0

I´m using PDFClown to analyze a PDF Document. In many documents it seems that some characters in PDFClown have different heights even if they obviously have the same height. Is there a workaround?

This is the Code:

    while(_level.moveNext()) {
        ContentObject content = _level.getCurrent();
        if(content instanceof Text) {
            ContentScanner.TextWrapper text = (ContentScanner.TextWrapper)_level.getCurrentWrapper();
            for(ContentScanner.TextStringWrapper textString : text.getTextStrings()) {
                List<CharInfo> chars = new ArrayList<>();
                for(TextChar textChar : textString.getTextChars()) {
                    chars.add(new CharInfo(textChar.getBox(), textChar.getValue()));
                }
            }
        }
        else if(content instanceof XObject) {
            // Scan the external level
            if(((XObject)content).getScanner(_level)!=null){
                getContentLines(((XObject)content).getScanner(_level));
            }
        }
        else if(content instanceof ContainerObject){
            // Scan the inner level
            if(_level.getChildLevel()!=null){
                getContentLines(_level.getChildLevel());
            }
        }
    } 

Here is an example PDFDocument:

Example

In this Document I marked two text chunks which both contains the word "million". When analyzing the size of each char in both "million" the following happens:

  1. "m" in the first mark has the height : 14,50 and the width : 8,5
  2. "i" in the first mark has the height: 14,50 and thw width: 3,0
  3. "l" in the first mark has the height : 14,50 and the width 3,0
  4. "m" in the second mark has the height: 10,56 and the width: 6,255
  5. "i" in the second mark has the height: 10,56 and the width: 2,23
  6. "l" in the second mark has the height: 10,56 and the width: 2,23

Even if all chars of the two text chunks obviously have the same size pdf clown said that the sizes are different.

- _Material supplied_:
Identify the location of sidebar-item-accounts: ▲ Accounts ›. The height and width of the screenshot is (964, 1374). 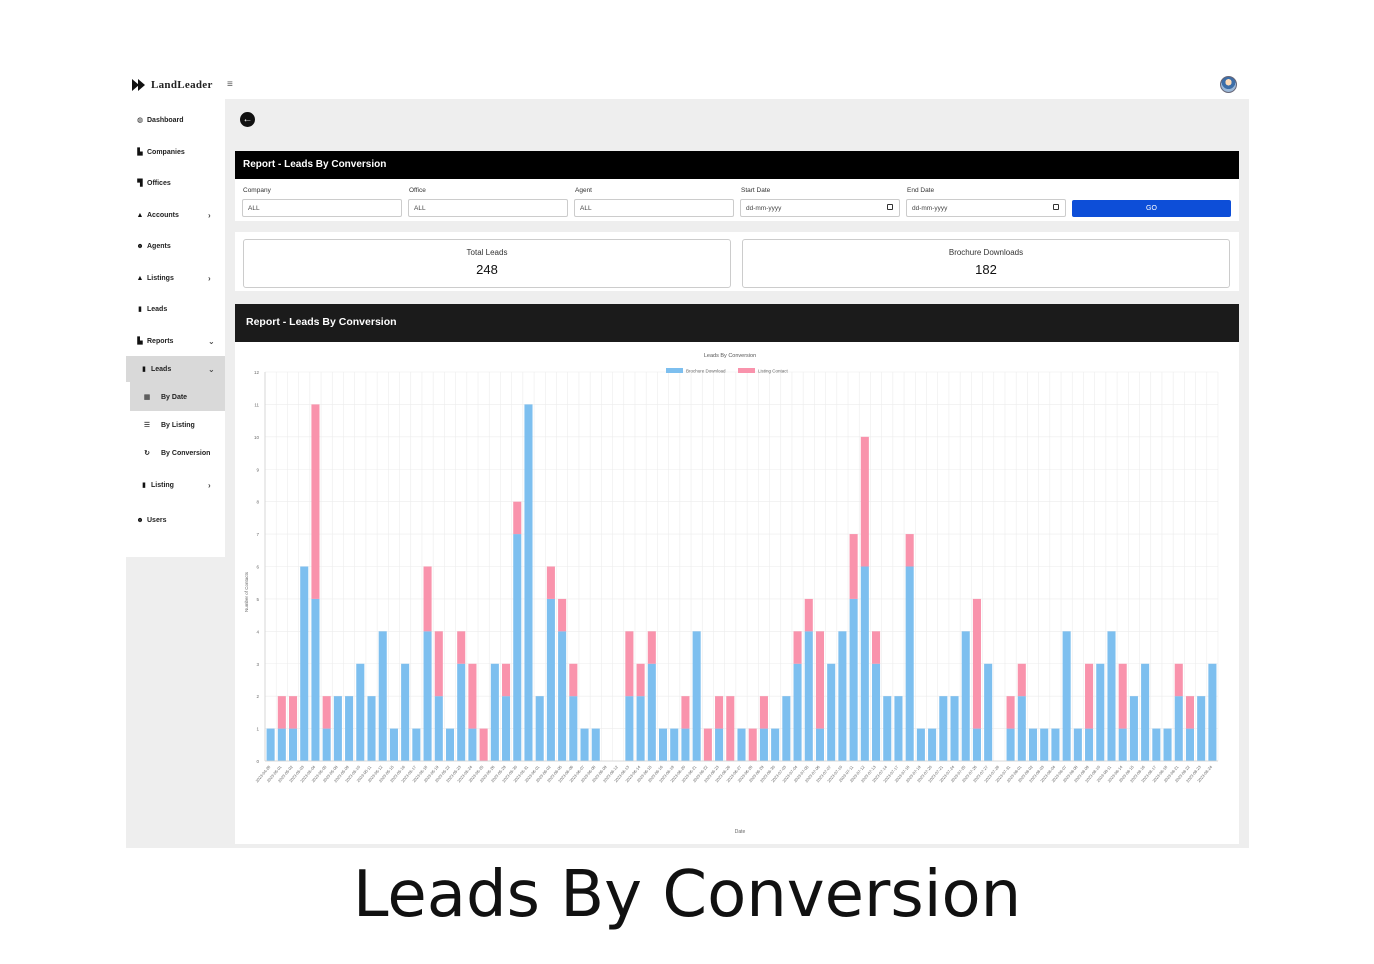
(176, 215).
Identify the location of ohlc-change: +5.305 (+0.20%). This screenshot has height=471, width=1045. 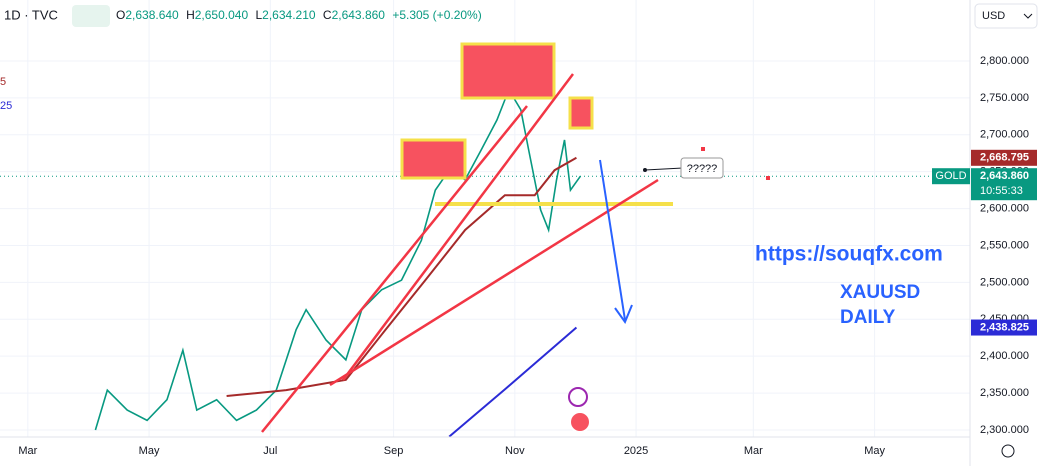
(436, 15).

---

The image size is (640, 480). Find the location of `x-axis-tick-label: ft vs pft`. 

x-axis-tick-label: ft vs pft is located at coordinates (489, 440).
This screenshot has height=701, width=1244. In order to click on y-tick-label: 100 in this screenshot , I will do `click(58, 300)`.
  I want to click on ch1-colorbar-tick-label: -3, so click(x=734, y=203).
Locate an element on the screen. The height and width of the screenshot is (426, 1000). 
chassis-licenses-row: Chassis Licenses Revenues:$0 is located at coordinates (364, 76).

- _What to work on_:
- A) Translate this sentence from the PDFClown thread into Spanish: "I´m using PDFClown to analyze a PDF Document."
- B) Reproduce the stretch of the PDFClown thread from "In this Document" through "sizes are different.", unchanged.

- _Solutions in order_:
- A) Estoy usando PDFClown para analizar un documento PDF.

- B)
In this Document I marked two text chunks which both contains the word "million". When analyzing the size of each char in both "million" the following happens:

  1. "m" in the first mark has the height : 14,50 and the width : 8,5
  2. "i" in the first mark has the height: 14,50 and thw width: 3,0
  3. "l" in the first mark has the height : 14,50 and the width 3,0
  4. "m" in the second mark has the height: 10,56 and the width: 6,255
  5. "i" in the second mark has the height: 10,56 and the width: 2,23
  6. "l" in the second mark has the height: 10,56 and the width: 2,23

Even if all chars of the two text chunks obviously have the same size pdf clown said that the sizes are different.